Re: NIFI /Kafka - Data loss possibility with node failures

2020-08-11 Thread KhajaAsmath Mohammed
Thanks Joe. This is really helpful.

On Tue, Aug 11, 2020 at 9:33 AM Joe Witt  wrote:

> Asmath
>
> In a traditional installation, regardless of how a NiFi cluster obtains
> data (kafka, ftp, HTTP calls, TCP listening, etc, ) once it is
> responsible for the data it has ack'd its receipt to the source(s).
>
> If that NiFi node were to become offline the data it owns is delayed. If
> that node becomes unrecoverably offline the data is likely to be lost.
>
> If you're going to run in environments where there are more powerful
> storage alignment options like in many Kubernetes based deployments then
> there are definitely options to solve the possibility of loss case to a
> very high degree and to ensure there is only minimal data delay in the
> worst case.
>
> In a Hadoop style environment though the traditional model I describe
> works very well, leverages appropriate RAID, and is proven highly reliable
> and durable.
>
> Thanks
>
> On Tue, Aug 11, 2020 at 7:26 AM KhajaAsmath Mohammed <
> mdkhajaasm...@gmail.com> wrote:
>
>> Hi,
>>
>> [image: image.png]
>>
>> we have 3 node NIFI clusters and due to some reasons NODE 2 and NODE 3
>> were disconnected when the flow was running . Consume kafka was reading
>> data from all node settings and loading the data into the database.
>>
>> In the above scenario, is there a possibility of loss of data?
>> Distributed processing in terms of hadoop will handle it automatically and
>> assign the task to other active nodes. Will it be the same case with the
>> NIFI cluster?
>>
>> Thanks,
>> Asmath
>>
>


Re: NIFI /Kafka - Data loss possibility with node failures

2020-08-11 Thread Joe Witt
Asmath

In a traditional installation, regardless of how a NiFi cluster obtains
data (kafka, ftp, HTTP calls, TCP listening, etc, ) once it is
responsible for the data it has ack'd its receipt to the source(s).

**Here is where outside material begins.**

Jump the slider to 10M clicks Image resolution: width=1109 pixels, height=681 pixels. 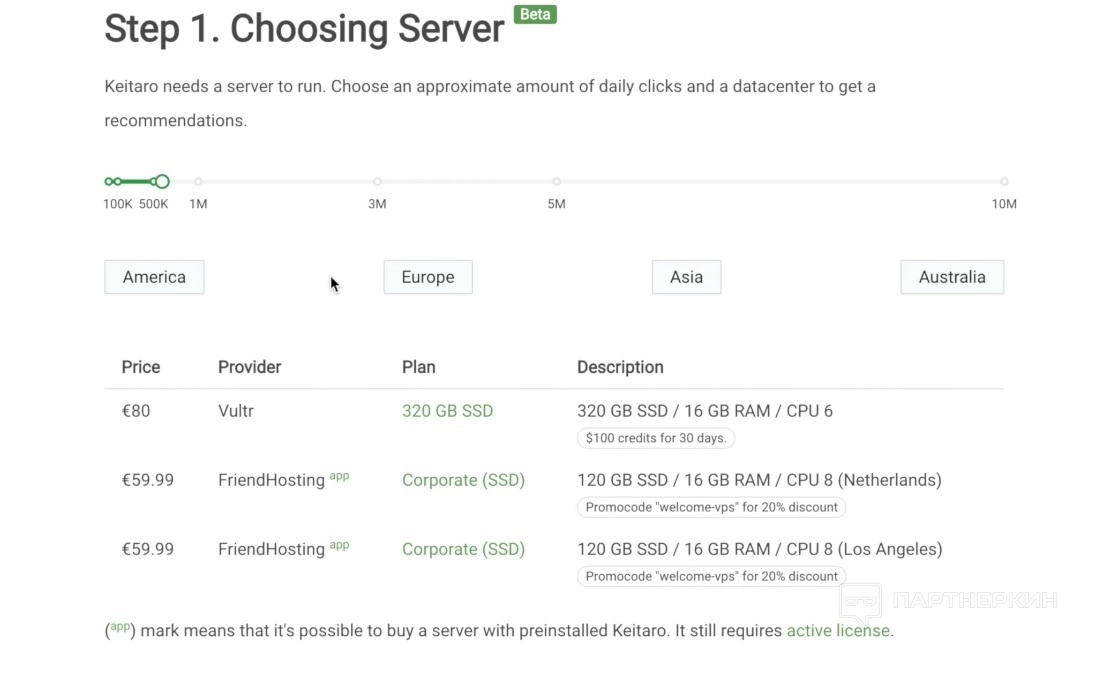(1004, 182)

If that NiFi node were to become offline the data it owns is delayed. If
that node becomes unrecoverably offline the data is likely to be lost.

If you're going to run in environments where there are more powerful
storage alignment options like in many Kubernetes based deployments then
there are definitely options to solve the possibility of loss case to a
very high degree and to ensure there is only minimal data delay in the
worst case.

In a Hadoop style environment though the traditional model I describe works
very well, leverages appropriate RAID, and is proven highly reliable and
durable.

Thanks

On Tue, Aug 11, 2020 at 7:26 AM KhajaAsmath Mohammed <
mdkhajaasm...@gmail.com> wrote:

> Hi,
>
> [image: image.png]
>
> we have 3 node NIFI clusters and due to some reasons NODE 2 and NODE 3
> were disconnected when the flow was running . Consume kafka was reading
> data from all node settings and loading the data into the database.
>
> In the above scenario, is there a possibility of loss of data?
> Distributed processing in terms of hadoop will handle it automatically and
> assign the task to other active nodes. Will it be the same case with the
> NIFI cluster?
>
> Thanks,
> Asmath
>


NIFI /Kafka - Data loss possibility with node failures

2020-08-11 Thread KhajaAsmath Mohammed
Hi,

[image: image.png]

we have 3 node NIFI clusters and due to some reasons NODE 2 and NODE 3 were
disconnected when the flow was running . Consume kafka was reading data
from all node settings and loading the data into the database.

In the above scenario, is there a possibility of loss of data?  Distributed
processing in terms of hadoop will handle it automatically and assign the
task to other active nodes. Will it be the same case with the NIFI cluster?

Thanks,
Asmath